The role of porosity in collisions of granular aggregates: A simulation study of fusion, sliding, and fragmentation collisions

Abstract

Context. Collisions between porous dust aggregates are crucial for the evolution of protoplanetary disks. Aims. We study how the porosity, relative velocity, and impact parameter determine whether colliding dust aggregates grow or erode (fragment) in collisions. Methods. We used a granular-mechanics simulation of aggregates composed of 20 000 grains to determine the collision outcomes of colliding aggregates. Only collisions between aggregates of an equal mass and porosity are considered. Results. The collisional outcomes can be grouped into three classes: “fusion” if the mass of the largest post-collision cluster exceeds 150% of the mass of a single aggregate; “sliding” if the two largest post-collision clusters each contain more than 75% of the initial aggregate mass; and “fragmentation” as the remaining events.
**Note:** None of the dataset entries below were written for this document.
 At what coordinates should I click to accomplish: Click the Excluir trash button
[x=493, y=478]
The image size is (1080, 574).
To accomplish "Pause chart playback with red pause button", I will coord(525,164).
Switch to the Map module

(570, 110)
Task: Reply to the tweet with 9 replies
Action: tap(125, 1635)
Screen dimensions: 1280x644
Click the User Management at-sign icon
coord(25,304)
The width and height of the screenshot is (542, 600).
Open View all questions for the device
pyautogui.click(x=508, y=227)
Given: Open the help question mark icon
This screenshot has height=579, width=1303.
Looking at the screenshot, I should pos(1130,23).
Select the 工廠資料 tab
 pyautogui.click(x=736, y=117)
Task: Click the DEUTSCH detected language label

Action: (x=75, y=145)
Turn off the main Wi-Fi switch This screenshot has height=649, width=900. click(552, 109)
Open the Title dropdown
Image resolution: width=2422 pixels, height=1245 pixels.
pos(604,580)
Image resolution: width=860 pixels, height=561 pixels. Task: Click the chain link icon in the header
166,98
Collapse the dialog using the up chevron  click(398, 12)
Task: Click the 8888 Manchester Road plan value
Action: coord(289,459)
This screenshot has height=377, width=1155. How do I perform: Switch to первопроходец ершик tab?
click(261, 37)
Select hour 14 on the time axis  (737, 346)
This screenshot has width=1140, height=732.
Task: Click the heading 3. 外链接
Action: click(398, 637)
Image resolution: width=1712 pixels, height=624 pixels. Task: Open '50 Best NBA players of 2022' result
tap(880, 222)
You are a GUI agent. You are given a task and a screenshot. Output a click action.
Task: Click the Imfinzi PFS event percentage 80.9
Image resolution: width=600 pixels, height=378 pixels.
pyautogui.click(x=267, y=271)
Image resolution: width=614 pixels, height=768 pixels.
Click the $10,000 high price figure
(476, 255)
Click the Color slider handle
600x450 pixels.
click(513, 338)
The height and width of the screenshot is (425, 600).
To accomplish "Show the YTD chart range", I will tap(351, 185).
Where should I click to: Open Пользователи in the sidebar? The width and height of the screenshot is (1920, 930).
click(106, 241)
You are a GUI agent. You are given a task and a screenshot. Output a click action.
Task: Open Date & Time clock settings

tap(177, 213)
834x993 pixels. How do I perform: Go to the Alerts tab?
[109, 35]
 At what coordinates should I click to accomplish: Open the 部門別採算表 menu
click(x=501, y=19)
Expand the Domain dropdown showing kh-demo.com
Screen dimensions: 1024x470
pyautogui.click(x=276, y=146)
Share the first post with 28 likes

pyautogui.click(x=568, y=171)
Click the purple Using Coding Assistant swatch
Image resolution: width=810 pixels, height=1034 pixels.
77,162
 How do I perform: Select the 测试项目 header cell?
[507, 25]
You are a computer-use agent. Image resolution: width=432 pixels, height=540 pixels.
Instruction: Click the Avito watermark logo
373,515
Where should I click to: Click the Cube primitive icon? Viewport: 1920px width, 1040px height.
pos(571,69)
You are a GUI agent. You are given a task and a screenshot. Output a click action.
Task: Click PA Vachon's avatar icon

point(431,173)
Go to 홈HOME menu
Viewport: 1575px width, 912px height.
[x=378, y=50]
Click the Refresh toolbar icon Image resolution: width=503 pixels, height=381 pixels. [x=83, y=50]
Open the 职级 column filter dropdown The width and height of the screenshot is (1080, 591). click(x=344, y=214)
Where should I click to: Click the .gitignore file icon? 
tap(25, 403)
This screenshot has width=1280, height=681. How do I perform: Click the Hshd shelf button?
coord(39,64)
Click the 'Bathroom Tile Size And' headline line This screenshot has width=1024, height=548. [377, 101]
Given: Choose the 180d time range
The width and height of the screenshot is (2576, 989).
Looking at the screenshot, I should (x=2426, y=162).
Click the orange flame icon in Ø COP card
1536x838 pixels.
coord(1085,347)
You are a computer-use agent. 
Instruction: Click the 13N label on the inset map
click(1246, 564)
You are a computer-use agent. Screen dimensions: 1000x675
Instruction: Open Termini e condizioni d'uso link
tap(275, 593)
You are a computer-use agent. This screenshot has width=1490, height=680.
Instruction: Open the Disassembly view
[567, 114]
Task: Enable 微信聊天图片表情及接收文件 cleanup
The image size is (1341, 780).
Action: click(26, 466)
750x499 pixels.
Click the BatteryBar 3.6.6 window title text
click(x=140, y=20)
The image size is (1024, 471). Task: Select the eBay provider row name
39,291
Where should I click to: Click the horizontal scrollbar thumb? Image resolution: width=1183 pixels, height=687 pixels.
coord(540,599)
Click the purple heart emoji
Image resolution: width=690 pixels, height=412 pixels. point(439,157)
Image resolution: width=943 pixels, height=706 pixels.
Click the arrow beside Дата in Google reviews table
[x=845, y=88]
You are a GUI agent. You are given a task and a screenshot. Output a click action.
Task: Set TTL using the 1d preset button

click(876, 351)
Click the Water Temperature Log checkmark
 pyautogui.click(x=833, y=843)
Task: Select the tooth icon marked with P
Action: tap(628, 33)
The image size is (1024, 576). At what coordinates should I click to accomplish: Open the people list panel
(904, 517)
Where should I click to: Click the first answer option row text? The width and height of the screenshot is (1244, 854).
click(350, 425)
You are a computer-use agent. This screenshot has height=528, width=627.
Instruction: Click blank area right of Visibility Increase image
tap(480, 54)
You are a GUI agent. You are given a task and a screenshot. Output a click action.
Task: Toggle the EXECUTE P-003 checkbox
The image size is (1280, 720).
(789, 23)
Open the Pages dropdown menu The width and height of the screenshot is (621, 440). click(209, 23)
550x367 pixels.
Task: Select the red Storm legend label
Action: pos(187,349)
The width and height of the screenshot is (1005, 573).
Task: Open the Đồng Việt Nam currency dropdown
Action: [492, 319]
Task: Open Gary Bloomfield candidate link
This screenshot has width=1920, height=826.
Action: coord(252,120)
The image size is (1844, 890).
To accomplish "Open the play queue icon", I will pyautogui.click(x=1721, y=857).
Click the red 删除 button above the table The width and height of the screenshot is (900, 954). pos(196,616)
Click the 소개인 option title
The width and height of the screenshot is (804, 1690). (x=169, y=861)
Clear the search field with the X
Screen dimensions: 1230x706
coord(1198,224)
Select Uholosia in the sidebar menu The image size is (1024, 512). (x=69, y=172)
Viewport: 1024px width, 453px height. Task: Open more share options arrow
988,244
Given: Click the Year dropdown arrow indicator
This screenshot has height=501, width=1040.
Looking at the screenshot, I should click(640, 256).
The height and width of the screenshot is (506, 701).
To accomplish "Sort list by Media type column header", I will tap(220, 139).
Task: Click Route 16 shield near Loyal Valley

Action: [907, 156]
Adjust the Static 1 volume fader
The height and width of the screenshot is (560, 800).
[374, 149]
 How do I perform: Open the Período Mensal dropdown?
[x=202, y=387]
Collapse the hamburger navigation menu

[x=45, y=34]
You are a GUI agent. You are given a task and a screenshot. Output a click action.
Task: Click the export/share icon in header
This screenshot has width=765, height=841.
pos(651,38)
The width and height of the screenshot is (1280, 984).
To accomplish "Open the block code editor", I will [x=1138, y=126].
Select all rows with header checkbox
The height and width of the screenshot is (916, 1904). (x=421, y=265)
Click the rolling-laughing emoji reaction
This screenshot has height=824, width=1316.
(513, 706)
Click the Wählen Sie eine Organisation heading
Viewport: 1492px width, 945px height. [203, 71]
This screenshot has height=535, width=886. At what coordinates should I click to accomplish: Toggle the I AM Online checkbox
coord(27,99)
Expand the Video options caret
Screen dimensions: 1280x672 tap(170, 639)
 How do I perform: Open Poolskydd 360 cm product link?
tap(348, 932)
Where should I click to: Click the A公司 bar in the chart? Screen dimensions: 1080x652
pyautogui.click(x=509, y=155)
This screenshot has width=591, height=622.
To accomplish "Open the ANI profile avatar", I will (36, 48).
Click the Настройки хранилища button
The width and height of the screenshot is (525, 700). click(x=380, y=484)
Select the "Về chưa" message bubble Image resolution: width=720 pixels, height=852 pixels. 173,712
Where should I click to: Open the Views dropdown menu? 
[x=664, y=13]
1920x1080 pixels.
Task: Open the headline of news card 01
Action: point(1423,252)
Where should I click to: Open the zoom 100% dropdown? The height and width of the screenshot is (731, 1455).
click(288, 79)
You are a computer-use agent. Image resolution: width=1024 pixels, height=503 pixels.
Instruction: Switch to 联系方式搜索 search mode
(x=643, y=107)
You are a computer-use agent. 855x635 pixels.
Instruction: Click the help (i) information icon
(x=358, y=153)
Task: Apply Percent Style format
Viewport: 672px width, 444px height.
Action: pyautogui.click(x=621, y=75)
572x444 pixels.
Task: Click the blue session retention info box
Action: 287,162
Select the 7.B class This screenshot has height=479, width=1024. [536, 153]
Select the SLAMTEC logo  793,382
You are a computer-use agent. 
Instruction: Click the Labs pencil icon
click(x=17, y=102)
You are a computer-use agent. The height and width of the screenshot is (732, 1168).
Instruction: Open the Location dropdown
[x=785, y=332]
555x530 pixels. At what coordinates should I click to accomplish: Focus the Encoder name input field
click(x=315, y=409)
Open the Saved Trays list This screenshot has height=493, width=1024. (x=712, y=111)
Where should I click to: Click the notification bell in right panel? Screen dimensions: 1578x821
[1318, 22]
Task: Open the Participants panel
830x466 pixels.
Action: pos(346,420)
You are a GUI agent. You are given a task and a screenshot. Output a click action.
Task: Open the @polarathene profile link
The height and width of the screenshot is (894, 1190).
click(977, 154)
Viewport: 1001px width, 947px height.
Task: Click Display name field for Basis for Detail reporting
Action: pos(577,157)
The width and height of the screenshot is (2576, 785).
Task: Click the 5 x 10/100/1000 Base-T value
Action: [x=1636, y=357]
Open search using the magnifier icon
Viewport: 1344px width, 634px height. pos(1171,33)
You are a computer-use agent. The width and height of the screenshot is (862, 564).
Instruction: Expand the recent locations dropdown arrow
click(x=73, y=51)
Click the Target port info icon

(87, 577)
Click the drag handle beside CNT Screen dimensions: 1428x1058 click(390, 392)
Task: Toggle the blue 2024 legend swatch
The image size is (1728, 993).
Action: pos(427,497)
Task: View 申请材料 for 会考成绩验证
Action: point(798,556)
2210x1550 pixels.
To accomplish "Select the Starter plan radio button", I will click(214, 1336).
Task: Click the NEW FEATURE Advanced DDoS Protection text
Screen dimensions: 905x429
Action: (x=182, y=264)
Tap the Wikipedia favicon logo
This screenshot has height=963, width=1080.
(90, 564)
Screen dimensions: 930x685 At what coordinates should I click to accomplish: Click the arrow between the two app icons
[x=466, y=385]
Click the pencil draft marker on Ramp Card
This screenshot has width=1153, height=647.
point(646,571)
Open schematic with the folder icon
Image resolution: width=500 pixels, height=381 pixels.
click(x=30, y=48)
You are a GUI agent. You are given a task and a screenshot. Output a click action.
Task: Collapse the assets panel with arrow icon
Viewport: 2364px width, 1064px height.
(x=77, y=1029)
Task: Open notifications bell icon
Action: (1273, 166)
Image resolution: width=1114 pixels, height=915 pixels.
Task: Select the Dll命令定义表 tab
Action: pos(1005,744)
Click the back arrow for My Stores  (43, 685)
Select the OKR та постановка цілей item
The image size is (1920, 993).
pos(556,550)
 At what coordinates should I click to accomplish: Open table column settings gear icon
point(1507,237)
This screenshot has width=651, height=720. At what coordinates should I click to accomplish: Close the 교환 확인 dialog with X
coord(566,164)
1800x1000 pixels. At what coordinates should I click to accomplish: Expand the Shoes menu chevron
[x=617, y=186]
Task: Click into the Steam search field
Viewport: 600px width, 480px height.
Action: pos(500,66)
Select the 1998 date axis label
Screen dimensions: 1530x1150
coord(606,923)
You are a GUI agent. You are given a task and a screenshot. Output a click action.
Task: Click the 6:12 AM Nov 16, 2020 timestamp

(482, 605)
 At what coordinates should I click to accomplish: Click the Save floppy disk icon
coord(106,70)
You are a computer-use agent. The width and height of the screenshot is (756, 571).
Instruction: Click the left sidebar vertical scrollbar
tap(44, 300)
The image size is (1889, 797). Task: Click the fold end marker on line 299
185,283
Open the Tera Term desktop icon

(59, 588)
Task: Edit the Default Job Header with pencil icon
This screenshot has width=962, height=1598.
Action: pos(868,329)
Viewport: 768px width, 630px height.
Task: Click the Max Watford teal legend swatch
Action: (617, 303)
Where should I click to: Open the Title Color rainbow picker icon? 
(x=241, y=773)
Fusion occurs for low velocities and impact parameters, sliding for large impact parameters, and fragmentation dominates at large velocities. The results for central collisions show no sliding and thus strongly differ from the impact-parameter-averaged results. Conclusions. With increasing aggregate porosity, the sliding probability – and to a lesser degree also the fusion probability at small velocities – decreases and the fragmentation probability increases.